*** Begin section ***
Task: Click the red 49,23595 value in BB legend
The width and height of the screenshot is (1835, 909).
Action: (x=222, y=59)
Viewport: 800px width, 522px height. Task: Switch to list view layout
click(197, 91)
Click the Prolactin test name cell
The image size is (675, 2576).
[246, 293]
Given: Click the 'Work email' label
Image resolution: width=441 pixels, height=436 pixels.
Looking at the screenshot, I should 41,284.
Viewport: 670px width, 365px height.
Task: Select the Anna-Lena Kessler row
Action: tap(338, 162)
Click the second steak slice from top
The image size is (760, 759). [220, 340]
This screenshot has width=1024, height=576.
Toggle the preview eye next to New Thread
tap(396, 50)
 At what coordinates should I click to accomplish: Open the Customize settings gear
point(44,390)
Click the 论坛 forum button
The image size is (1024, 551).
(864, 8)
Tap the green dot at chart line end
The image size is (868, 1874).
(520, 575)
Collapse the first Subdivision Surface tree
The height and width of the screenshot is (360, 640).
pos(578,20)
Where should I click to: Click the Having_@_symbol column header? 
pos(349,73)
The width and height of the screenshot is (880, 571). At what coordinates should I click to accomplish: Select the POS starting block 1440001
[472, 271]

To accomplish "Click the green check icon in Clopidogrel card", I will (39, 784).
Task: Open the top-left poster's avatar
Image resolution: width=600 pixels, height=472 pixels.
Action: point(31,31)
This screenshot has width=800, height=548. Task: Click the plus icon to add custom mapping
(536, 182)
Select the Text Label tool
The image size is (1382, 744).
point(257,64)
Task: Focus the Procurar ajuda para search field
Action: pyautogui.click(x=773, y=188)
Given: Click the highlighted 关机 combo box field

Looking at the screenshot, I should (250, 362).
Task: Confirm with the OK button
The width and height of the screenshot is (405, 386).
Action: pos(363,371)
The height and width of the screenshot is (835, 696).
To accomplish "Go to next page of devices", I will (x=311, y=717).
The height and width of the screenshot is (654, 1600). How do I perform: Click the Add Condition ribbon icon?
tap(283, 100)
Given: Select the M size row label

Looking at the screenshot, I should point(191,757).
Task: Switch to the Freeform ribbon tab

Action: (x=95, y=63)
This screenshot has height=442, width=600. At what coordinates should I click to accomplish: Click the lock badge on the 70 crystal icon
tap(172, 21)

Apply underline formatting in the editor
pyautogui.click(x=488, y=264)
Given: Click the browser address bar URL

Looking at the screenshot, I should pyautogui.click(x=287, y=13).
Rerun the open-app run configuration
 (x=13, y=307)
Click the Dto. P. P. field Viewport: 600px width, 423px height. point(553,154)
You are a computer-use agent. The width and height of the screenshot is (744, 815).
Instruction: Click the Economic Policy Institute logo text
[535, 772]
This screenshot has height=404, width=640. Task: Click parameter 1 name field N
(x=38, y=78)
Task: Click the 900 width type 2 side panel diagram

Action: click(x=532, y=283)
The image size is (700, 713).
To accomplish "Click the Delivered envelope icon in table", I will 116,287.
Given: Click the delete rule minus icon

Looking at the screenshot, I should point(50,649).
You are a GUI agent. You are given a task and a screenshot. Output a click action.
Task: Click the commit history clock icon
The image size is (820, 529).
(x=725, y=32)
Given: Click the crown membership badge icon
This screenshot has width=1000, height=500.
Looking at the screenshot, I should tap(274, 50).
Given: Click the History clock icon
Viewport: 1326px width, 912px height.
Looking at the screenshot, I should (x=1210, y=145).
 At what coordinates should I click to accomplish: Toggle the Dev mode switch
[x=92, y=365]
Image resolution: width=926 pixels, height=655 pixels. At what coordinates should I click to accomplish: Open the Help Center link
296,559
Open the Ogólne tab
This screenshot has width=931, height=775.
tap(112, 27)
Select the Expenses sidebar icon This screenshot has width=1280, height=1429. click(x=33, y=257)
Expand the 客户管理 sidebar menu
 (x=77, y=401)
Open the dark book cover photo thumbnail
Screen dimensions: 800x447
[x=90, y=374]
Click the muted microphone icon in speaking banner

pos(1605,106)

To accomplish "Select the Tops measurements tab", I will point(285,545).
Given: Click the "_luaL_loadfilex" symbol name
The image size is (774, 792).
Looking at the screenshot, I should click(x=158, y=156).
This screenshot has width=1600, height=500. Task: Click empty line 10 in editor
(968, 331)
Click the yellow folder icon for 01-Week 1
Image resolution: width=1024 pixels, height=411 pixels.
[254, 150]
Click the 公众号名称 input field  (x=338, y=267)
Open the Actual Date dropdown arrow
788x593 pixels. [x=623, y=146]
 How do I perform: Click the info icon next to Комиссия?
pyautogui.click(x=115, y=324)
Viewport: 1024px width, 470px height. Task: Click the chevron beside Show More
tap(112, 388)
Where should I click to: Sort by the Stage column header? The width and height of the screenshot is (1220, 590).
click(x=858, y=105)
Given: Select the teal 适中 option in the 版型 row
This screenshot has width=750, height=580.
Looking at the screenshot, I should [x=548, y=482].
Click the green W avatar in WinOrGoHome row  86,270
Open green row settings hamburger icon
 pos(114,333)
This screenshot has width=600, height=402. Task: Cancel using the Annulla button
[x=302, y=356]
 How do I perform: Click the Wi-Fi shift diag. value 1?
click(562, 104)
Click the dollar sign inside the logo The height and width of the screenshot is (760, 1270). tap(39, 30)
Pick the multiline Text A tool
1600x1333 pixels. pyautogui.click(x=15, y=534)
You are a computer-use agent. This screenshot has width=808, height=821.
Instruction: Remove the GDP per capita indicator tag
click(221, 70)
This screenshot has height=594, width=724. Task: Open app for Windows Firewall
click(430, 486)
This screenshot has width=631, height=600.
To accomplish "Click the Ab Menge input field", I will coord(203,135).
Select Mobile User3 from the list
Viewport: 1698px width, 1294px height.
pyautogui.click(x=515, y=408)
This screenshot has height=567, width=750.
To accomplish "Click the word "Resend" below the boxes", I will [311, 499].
*** End section ***
BRIEF >> Set down the data once more, exactly as shown above.

ANSWER FOR THIS EXERCISE >>
Task: Click the red 49,23595 value in BB legend
The width and height of the screenshot is (1835, 909).
Action: (x=222, y=59)
Viewport: 800px width, 522px height. Task: Switch to list view layout
click(197, 91)
Click the Prolactin test name cell
The image size is (675, 2576).
[246, 293]
Given: Click the 'Work email' label
Image resolution: width=441 pixels, height=436 pixels.
Looking at the screenshot, I should 41,284.
Viewport: 670px width, 365px height.
Task: Select the Anna-Lena Kessler row
Action: tap(338, 162)
Click the second steak slice from top
The image size is (760, 759). [220, 340]
This screenshot has width=1024, height=576.
Toggle the preview eye next to New Thread
tap(396, 50)
 At what coordinates should I click to accomplish: Open the Customize settings gear
point(44,390)
Click the 论坛 forum button
The image size is (1024, 551).
(864, 8)
Tap the green dot at chart line end
The image size is (868, 1874).
(520, 575)
Collapse the first Subdivision Surface tree
The height and width of the screenshot is (360, 640).
pos(578,20)
Where should I click to: Click the Having_@_symbol column header? 
pos(349,73)
The width and height of the screenshot is (880, 571). At what coordinates should I click to accomplish: Select the POS starting block 1440001
[472, 271]

To accomplish "Click the green check icon in Clopidogrel card", I will (39, 784).
Task: Open the top-left poster's avatar
Image resolution: width=600 pixels, height=472 pixels.
Action: point(31,31)
This screenshot has width=800, height=548. Task: Click the plus icon to add custom mapping
(536, 182)
Select the Text Label tool
The image size is (1382, 744).
point(257,64)
Task: Focus the Procurar ajuda para search field
Action: pyautogui.click(x=773, y=188)
Given: Click the highlighted 关机 combo box field

Looking at the screenshot, I should (250, 362).
Task: Confirm with the OK button
The width and height of the screenshot is (405, 386).
Action: pos(363,371)
The height and width of the screenshot is (835, 696).
To accomplish "Go to next page of devices", I will (x=311, y=717).
The height and width of the screenshot is (654, 1600). How do I perform: Click the Add Condition ribbon icon?
tap(283, 100)
Given: Select the M size row label

Looking at the screenshot, I should point(191,757).
Task: Switch to the Freeform ribbon tab

Action: (x=95, y=63)
This screenshot has height=442, width=600. At what coordinates should I click to accomplish: Click the lock badge on the 70 crystal icon
tap(172, 21)

Apply underline formatting in the editor
pyautogui.click(x=488, y=264)
Given: Click the browser address bar URL

Looking at the screenshot, I should pyautogui.click(x=287, y=13).
Rerun the open-app run configuration
 (x=13, y=307)
Click the Dto. P. P. field Viewport: 600px width, 423px height. point(553,154)
You are a computer-use agent. The width and height of the screenshot is (744, 815).
Instruction: Click the Economic Policy Institute logo text
[535, 772]
This screenshot has height=404, width=640. Task: Click parameter 1 name field N
(x=38, y=78)
Task: Click the 900 width type 2 side panel diagram

Action: click(x=532, y=283)
The image size is (700, 713).
To accomplish "Click the Delivered envelope icon in table", I will 116,287.
Given: Click the delete rule minus icon

Looking at the screenshot, I should point(50,649).
You are a GUI agent. You are given a task and a screenshot. Output a click action.
Task: Click the commit history clock icon
The image size is (820, 529).
(x=725, y=32)
Given: Click the crown membership badge icon
This screenshot has width=1000, height=500.
Looking at the screenshot, I should tap(274, 50).
Given: Click the History clock icon
Viewport: 1326px width, 912px height.
Looking at the screenshot, I should (x=1210, y=145).
 At what coordinates should I click to accomplish: Toggle the Dev mode switch
[x=92, y=365]
Image resolution: width=926 pixels, height=655 pixels. At what coordinates should I click to accomplish: Open the Help Center link
296,559
Open the Ogólne tab
This screenshot has width=931, height=775.
tap(112, 27)
Select the Expenses sidebar icon This screenshot has width=1280, height=1429. click(x=33, y=257)
Expand the 客户管理 sidebar menu
 (x=77, y=401)
Open the dark book cover photo thumbnail
Screen dimensions: 800x447
[x=90, y=374]
Click the muted microphone icon in speaking banner

pos(1605,106)

To accomplish "Select the Tops measurements tab", I will point(285,545).
Given: Click the "_luaL_loadfilex" symbol name
The image size is (774, 792).
Looking at the screenshot, I should click(x=158, y=156).
This screenshot has width=1600, height=500. Task: Click empty line 10 in editor
(968, 331)
Click the yellow folder icon for 01-Week 1
Image resolution: width=1024 pixels, height=411 pixels.
[254, 150]
Click the 公众号名称 input field  (x=338, y=267)
Open the Actual Date dropdown arrow
788x593 pixels. [x=623, y=146]
 How do I perform: Click the info icon next to Комиссия?
pyautogui.click(x=115, y=324)
Viewport: 1024px width, 470px height. Task: Click the chevron beside Show More
tap(112, 388)
Where should I click to: Sort by the Stage column header? The width and height of the screenshot is (1220, 590).
click(x=858, y=105)
Given: Select the teal 适中 option in the 版型 row
This screenshot has width=750, height=580.
Looking at the screenshot, I should [x=548, y=482].
Click the green W avatar in WinOrGoHome row  86,270
Open green row settings hamburger icon
 pos(114,333)
This screenshot has width=600, height=402. Task: Cancel using the Annulla button
[x=302, y=356]
 How do I perform: Click the Wi-Fi shift diag. value 1?
click(562, 104)
Click the dollar sign inside the logo The height and width of the screenshot is (760, 1270). tap(39, 30)
Pick the multiline Text A tool
1600x1333 pixels. pyautogui.click(x=15, y=534)
You are a computer-use agent. This screenshot has width=808, height=821.
Instruction: Remove the GDP per capita indicator tag
click(221, 70)
This screenshot has height=594, width=724. Task: Open app for Windows Firewall
click(430, 486)
This screenshot has width=631, height=600.
To accomplish "Click the Ab Menge input field", I will coord(203,135).
Select Mobile User3 from the list
Viewport: 1698px width, 1294px height.
pyautogui.click(x=515, y=408)
This screenshot has height=567, width=750.
To accomplish "Click the word "Resend" below the boxes", I will [311, 499].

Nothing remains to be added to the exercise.